(Saved entries)
* * * * * * *

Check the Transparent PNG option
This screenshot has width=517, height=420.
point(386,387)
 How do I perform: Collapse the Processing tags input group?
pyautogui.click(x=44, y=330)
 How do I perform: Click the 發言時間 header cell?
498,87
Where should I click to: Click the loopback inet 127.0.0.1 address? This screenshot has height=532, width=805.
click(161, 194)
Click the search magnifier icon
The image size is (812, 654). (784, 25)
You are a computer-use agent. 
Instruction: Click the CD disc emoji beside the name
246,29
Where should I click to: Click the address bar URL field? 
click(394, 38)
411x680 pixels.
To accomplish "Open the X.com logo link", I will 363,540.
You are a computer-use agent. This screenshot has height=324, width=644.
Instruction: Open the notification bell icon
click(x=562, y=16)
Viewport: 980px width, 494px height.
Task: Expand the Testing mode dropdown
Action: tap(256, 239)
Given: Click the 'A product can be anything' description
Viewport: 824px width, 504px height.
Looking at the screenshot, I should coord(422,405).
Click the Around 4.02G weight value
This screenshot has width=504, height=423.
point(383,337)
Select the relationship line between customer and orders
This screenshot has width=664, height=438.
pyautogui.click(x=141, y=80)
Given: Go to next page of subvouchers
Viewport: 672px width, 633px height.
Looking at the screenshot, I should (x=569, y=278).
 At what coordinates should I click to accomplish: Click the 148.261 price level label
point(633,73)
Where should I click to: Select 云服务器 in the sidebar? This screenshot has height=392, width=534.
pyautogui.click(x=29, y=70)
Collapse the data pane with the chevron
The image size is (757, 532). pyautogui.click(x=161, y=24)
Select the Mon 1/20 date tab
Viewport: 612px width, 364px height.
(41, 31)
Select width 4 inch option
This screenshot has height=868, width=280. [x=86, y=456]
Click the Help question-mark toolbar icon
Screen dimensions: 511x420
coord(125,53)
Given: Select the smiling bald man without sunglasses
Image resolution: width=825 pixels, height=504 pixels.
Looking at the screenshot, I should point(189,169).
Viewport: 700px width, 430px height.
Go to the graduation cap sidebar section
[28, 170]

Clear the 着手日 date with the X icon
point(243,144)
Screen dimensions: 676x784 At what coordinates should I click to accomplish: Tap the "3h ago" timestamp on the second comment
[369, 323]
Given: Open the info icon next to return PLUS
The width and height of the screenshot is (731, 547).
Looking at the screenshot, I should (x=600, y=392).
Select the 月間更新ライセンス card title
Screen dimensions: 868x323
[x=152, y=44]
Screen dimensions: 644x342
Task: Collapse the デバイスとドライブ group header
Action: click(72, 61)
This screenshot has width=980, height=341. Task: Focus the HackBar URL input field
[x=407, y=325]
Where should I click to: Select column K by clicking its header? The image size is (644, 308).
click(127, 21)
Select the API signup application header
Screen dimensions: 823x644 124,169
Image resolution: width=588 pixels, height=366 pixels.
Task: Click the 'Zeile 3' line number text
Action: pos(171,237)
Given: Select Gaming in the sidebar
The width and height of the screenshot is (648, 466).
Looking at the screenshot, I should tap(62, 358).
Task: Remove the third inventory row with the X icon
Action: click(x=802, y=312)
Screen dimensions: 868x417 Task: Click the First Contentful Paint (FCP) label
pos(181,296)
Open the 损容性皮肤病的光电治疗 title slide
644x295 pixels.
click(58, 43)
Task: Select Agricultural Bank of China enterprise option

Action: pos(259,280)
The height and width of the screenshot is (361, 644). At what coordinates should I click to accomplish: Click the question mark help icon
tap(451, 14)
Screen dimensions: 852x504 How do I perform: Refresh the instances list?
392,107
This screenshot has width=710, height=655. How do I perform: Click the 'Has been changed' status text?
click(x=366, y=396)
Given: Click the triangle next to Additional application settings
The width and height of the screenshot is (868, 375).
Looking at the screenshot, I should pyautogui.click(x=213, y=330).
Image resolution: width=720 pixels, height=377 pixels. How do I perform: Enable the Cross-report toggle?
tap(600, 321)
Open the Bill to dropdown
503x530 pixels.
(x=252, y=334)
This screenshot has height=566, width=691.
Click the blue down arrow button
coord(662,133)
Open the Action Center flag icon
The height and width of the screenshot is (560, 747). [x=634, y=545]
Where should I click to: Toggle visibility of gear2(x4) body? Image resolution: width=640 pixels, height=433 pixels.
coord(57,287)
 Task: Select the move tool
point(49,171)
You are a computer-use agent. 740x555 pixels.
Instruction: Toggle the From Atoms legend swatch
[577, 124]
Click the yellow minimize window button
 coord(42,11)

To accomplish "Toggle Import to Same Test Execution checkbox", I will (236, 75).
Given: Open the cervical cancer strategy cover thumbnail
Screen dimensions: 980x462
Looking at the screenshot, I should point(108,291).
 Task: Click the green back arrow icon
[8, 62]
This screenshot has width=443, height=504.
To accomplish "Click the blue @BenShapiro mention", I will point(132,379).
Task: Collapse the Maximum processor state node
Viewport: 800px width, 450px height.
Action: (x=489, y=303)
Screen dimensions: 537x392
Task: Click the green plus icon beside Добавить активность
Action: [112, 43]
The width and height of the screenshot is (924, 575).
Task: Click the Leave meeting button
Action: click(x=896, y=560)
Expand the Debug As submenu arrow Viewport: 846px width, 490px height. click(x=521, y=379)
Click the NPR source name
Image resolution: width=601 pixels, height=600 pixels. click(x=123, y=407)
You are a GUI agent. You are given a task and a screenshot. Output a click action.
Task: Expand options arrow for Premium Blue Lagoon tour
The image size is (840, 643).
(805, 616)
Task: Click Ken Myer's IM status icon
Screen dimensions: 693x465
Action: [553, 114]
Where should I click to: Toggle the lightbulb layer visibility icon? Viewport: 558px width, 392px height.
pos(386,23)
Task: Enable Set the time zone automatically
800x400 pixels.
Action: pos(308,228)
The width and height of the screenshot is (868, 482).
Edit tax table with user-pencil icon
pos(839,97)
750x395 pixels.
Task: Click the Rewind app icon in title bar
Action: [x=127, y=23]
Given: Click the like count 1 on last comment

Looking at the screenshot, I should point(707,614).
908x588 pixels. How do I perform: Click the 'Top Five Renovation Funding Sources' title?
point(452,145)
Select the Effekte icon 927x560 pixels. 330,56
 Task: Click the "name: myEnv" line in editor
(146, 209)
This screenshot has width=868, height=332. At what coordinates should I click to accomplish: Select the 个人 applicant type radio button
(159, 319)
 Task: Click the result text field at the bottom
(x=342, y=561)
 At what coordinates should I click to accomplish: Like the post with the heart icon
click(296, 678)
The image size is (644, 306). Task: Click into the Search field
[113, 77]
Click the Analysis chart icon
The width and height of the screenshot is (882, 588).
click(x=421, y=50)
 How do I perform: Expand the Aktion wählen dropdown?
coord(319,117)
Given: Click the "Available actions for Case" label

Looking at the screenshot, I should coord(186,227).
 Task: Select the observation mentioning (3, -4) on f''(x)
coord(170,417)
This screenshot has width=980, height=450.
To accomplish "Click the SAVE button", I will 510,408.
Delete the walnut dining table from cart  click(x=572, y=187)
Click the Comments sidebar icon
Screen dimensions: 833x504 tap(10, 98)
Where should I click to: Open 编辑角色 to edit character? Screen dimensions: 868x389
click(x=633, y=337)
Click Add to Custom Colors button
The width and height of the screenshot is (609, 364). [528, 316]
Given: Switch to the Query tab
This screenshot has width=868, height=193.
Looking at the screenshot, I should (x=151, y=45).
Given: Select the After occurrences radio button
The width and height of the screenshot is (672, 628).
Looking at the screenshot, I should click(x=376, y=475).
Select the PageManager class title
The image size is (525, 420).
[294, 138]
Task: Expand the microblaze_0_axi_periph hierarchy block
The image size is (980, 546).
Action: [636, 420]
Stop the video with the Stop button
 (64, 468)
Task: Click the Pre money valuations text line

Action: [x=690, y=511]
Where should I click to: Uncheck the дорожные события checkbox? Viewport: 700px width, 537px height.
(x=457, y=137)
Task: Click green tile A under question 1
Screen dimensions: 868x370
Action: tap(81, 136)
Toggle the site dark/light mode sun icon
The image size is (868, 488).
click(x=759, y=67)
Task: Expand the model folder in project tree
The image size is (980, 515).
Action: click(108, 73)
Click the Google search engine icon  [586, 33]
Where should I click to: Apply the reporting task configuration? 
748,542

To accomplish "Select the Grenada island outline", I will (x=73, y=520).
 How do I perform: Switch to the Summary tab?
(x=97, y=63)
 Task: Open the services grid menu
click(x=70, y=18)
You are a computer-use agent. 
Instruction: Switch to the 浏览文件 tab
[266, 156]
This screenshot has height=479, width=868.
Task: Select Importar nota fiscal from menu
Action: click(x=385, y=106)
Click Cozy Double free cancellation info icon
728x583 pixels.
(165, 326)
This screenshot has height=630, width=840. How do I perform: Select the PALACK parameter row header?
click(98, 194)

* * * * * * *

Among the lines above, return those that hold the word "agent".

Result of the exercise ::
You are a computer-use agent. 
You are a computer-use agent. This screenshot has height=324, width=644.
You are a computer-use agent. 740x555 pixels.
You are a GUI agent. You are given a task and a screenshot. Output a click action.
You are a computer-use agent. 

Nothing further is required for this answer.